Open Cloud Workshop at Boston University

Mar 3, 2020 | Boston University, Greater New England, News

At the 2020 Open Cloud Workshop on March 2-3 2020, researchers, industry and open software leaders met at Boston University to explore how the original Massachusetts Open Cloud (MOC) model is expanding to include new production IT projects,  national at-scale research testbeds and an international open source pilot project with the OpenStack Foundation. Orran Kreiger (MOC Project Lead, Boston University) and Peter Desnoyers (MOC PI, Northeastern University) hosted the workshop, explaining how these new initiatives build on the original 2013 project goal to create and operate a production open source research and development cloud.  Chris Wright (Red Hat) and Matthew Adiletta (Intel) highlighted industry trends in IT and open source software that are increasing the importance of open cloud platforms to business, and how enabling easy and open cloud operations can help businesses to bring their IT group’s experts “out of the basement” to spend more time on business goals and less on infrastructure.  

Panels, open micro-talks and deep dives provided more technical information about new and existing projects, including three major new initiatives.   (The agenda, slides and videos from the talks will be available on the workshop web page.)

  • Boston University and Harvard University are creating a production cloud service called the New England Research Cloud (NERC), based on the open cloud model.   The professional Research IT staff from those universities are building a common cloud framework based on open source software used in the MOC to support researchers at their institutions who need cloud resources but are not cloud infrastructure experts, while also strengthening a sustainable partnership between IT and active open cloud researchers. 
  • The OpenStack Foundation is launching OpenInfra Labs (OIL), a project to simplify and standardize how organizations deploy and operate stand alone, hybrid and federated open source clouds.  Initially, the project will prioritize the needs of the MOC and gain full visibility into those needs by participating in the deployment and operations.
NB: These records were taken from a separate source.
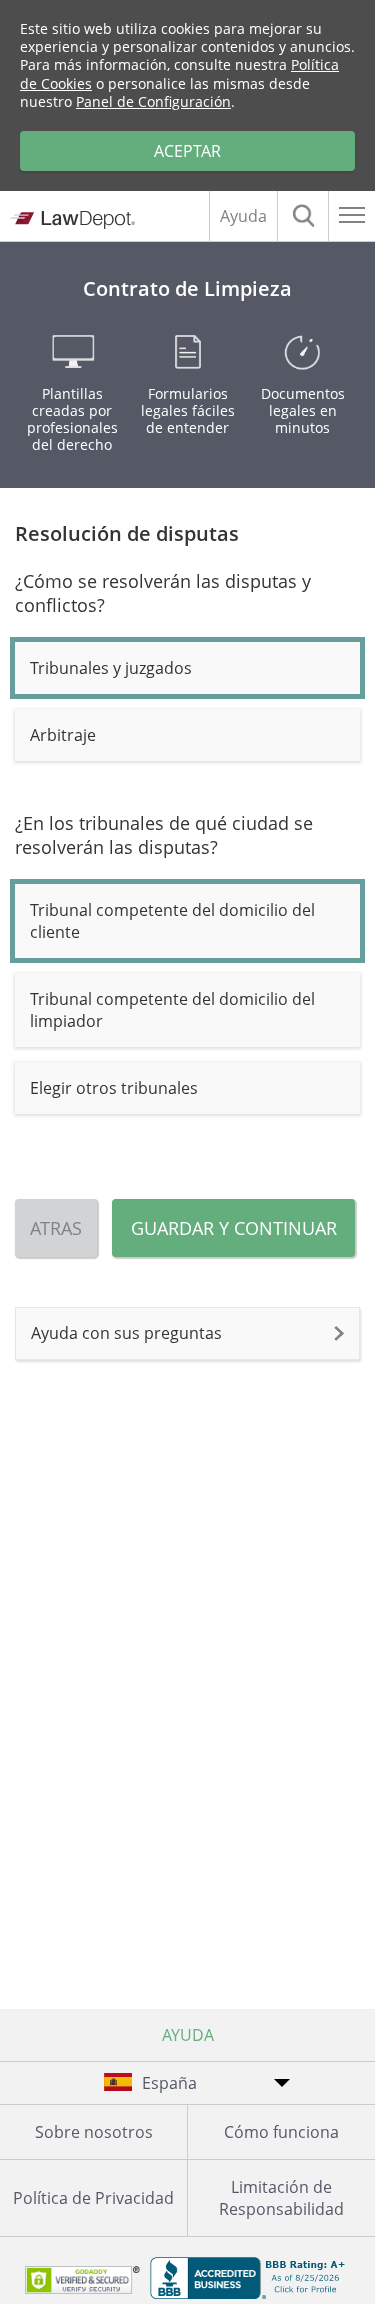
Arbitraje (63, 735)
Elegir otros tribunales (114, 1088)
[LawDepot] (72, 219)
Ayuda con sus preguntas (126, 1333)
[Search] (303, 216)
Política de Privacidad (93, 2198)
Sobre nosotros (94, 2132)
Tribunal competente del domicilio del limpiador (172, 1010)
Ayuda (243, 216)
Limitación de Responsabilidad (281, 2198)
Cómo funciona (281, 2132)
Longer term, the project goal is to stand up multiple consistent clouds and develop technologies for hybrid and federated clouds. 
  • NSF is sponsoring a five year, $5M Open Cloud Testbed (OCT) project to expand the original model to a national at-scale collaborative effort with other national cloud research programs and to support research and prototyping .  Specifically, the MOC will integrate with the CloudLab testbed and support the NSFCloud initiative. CloudLab provides proven tools to allow CISE researchers to perform reproducible experiments on hardware with control and visibility all the way down to the bare metal.  Workshop sessions on new projects to bring open cloud hardware prototypes such as programmable FPGAs into the datacenter generated a lot of excitement and discussion at the workshop.

In addition to the newly-announced projects, the MOC will continue its efforts to productize Elastic Scalable Infrastructure (ESI) research so that infrastructure may be elastically and securely transferred between research and production uses.  It will also expose MOC telemetry and data sets to cloud researchers, enable researchers to expose experimental services to users of the MOC, and augment the MOC with a testbed of FPGA enabled servers. These efforts will, in turn, allow the research community to study fundamental questions that could previously only be explored only within the large public clouds.  Open source developers, industry partners, and researchers are all invited to join the ambitious efforts that will be taking place over the next year, and contribute to the future of open clouds. The Red Hat Research program will be actively involved in all these efforts.